• TASK DETAILS:
Copy the lines running from the one that contains "Task: Click the 1.2万 次观看 view count label" to the end of the entries below, exactly and with no pictures.

• GIVEN INFORMATION:
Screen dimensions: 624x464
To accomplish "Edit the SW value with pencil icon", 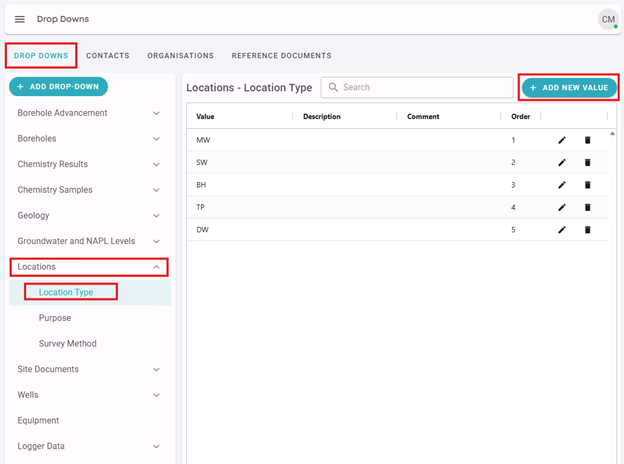I will pyautogui.click(x=562, y=162).
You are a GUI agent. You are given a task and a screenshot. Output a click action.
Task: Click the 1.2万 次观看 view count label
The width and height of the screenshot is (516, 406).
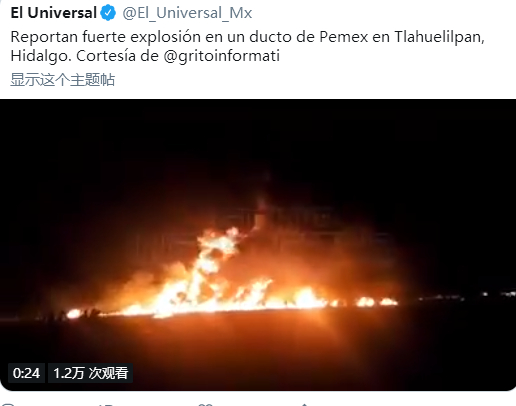click(91, 373)
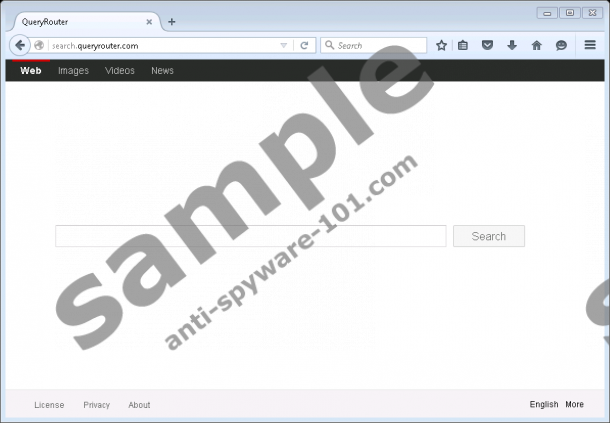This screenshot has width=610, height=423.
Task: Click the site identity globe icon
Action: (39, 45)
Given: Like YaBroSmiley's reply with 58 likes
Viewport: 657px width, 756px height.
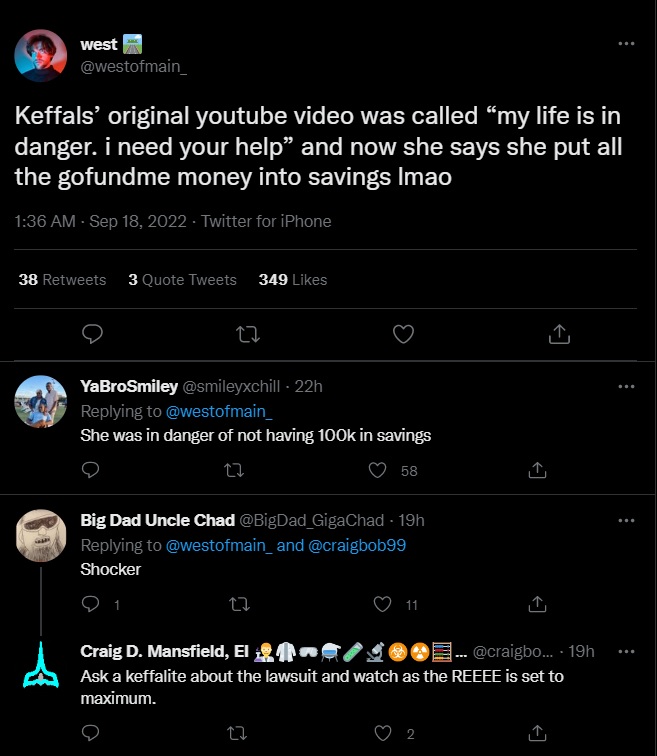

• TASK ANSWER:
Task: Click the 1.2万 次观看 view count label
The width and height of the screenshot is (516, 406).
click(91, 373)
This screenshot has width=610, height=423.
Task: Click the site identity globe icon
Action: (39, 45)
Given: Like YaBroSmiley's reply with 58 likes
Viewport: 657px width, 756px height.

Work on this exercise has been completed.